[MATERIAL SUPPLIED Boundary: Start]

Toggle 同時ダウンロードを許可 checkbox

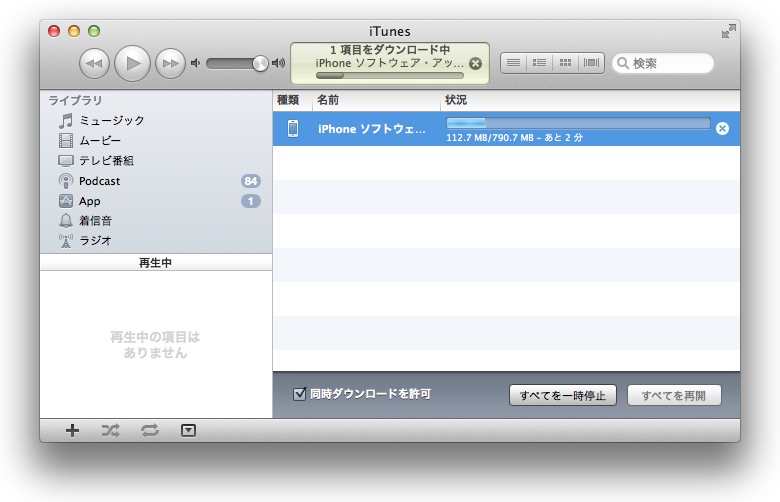[299, 394]
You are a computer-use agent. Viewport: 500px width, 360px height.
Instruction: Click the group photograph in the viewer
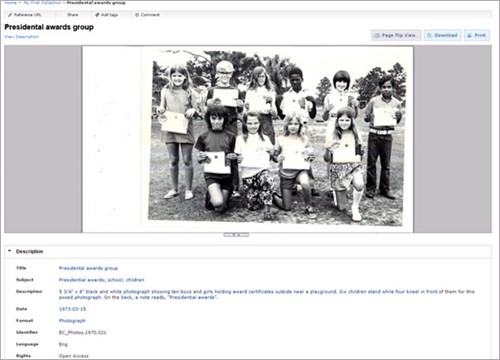[276, 139]
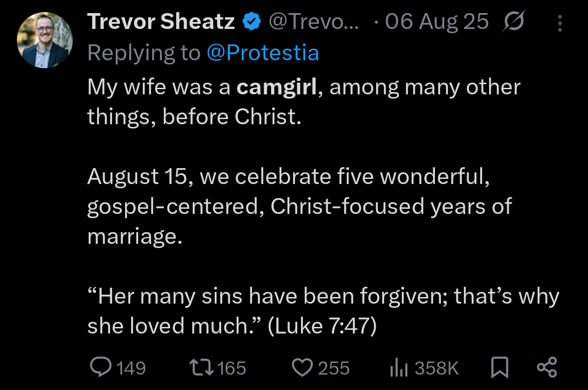Click the 165 reposts count

click(231, 368)
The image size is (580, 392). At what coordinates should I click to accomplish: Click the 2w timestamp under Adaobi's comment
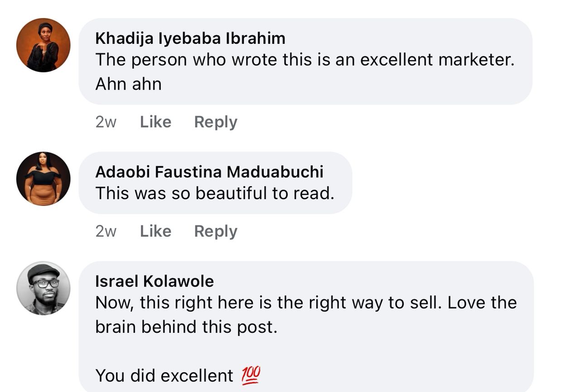pyautogui.click(x=106, y=231)
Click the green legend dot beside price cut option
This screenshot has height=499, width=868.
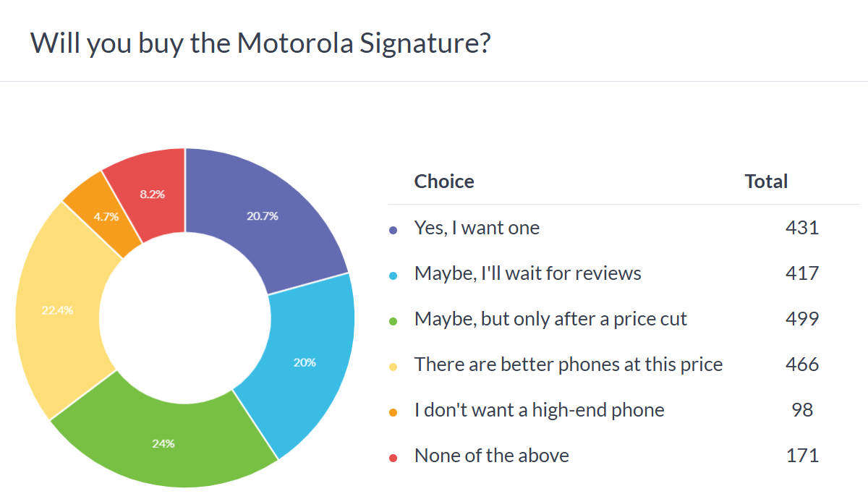(x=393, y=321)
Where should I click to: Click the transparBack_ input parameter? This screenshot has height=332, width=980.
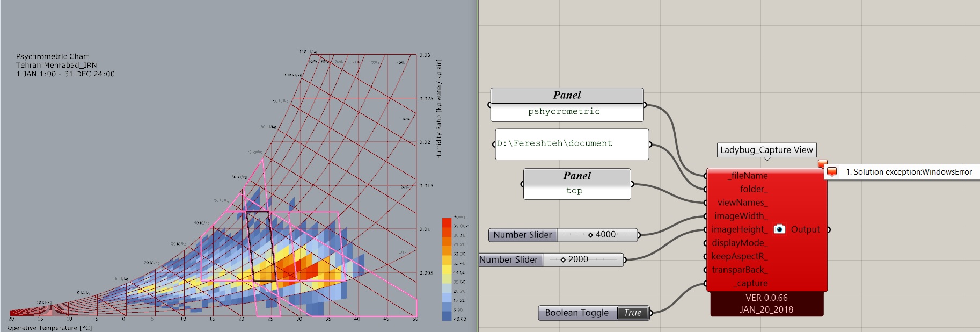click(740, 270)
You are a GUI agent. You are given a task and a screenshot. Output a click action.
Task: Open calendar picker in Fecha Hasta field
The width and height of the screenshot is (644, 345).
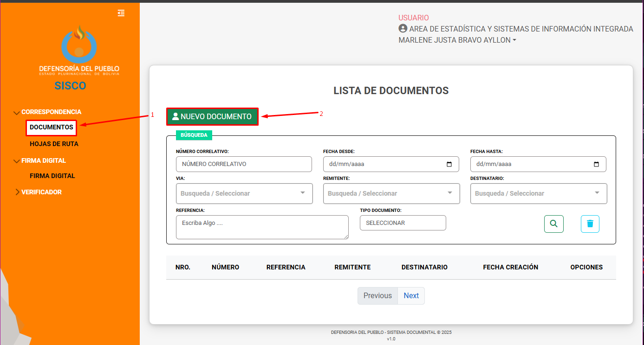(596, 164)
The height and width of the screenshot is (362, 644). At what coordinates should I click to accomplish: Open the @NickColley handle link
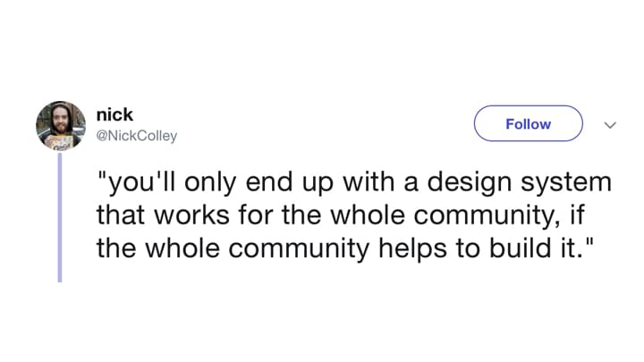pyautogui.click(x=136, y=136)
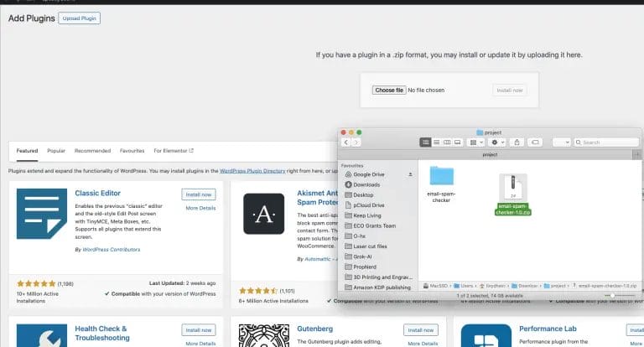Switch Finder to gallery view
Viewport: 644px width, 347px height.
[457, 142]
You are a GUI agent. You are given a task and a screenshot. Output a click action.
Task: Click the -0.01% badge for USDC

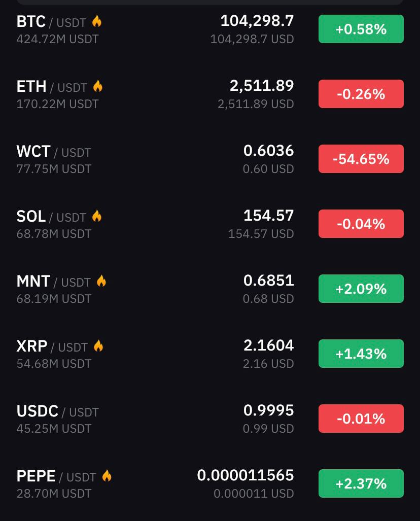click(361, 419)
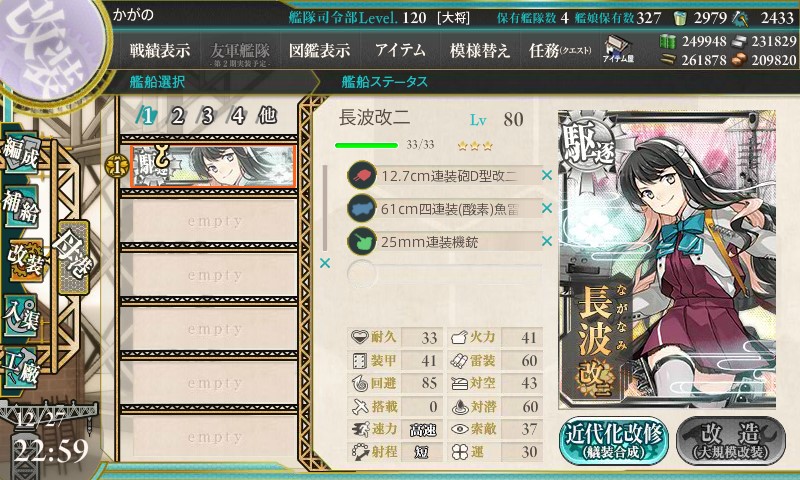Image resolution: width=800 pixels, height=480 pixels.
Task: Select the 長波 ship banner in slot 1
Action: pyautogui.click(x=213, y=166)
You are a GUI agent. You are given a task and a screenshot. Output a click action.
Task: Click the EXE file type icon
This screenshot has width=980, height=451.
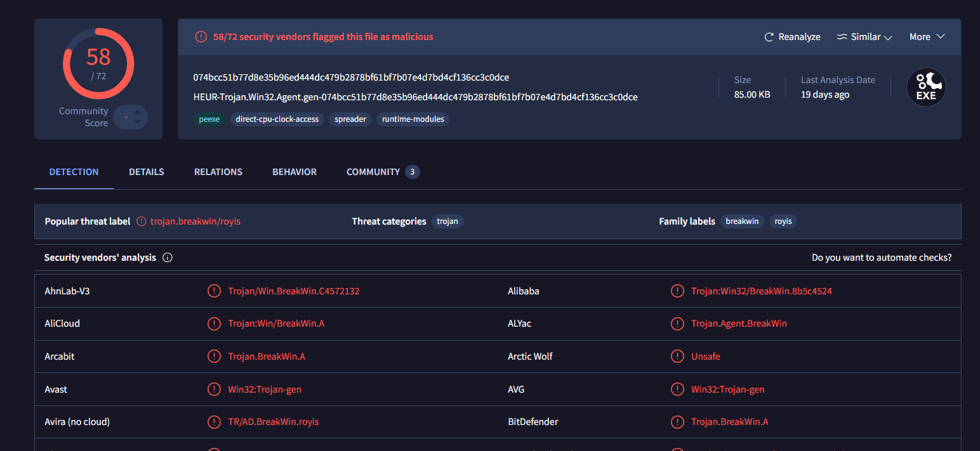[925, 88]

[MATERIAL SUPPLIED Boundary: End]

* TASK ITEM *
Starting from the line with "The image size" in the records above, repeat each line exactly until you have written the line with "Task: Open calendar", then stop; drop the pictures.

* EXERCISE RESPONSE *
The image size is (580, 392). At what coordinates should I click to accomplish: Click the 2w timestamp under Adaobi's comment
pyautogui.click(x=106, y=231)
Click the green legend dot beside price cut option
This screenshot has height=499, width=868.
(x=393, y=321)
Where should I click to: Click the transparBack_ input parameter? This screenshot has height=332, width=980.
click(740, 270)
You are a GUI agent. You are given a task and a screenshot. Output a click action.
Task: Open calendar picker in Fecha Hasta field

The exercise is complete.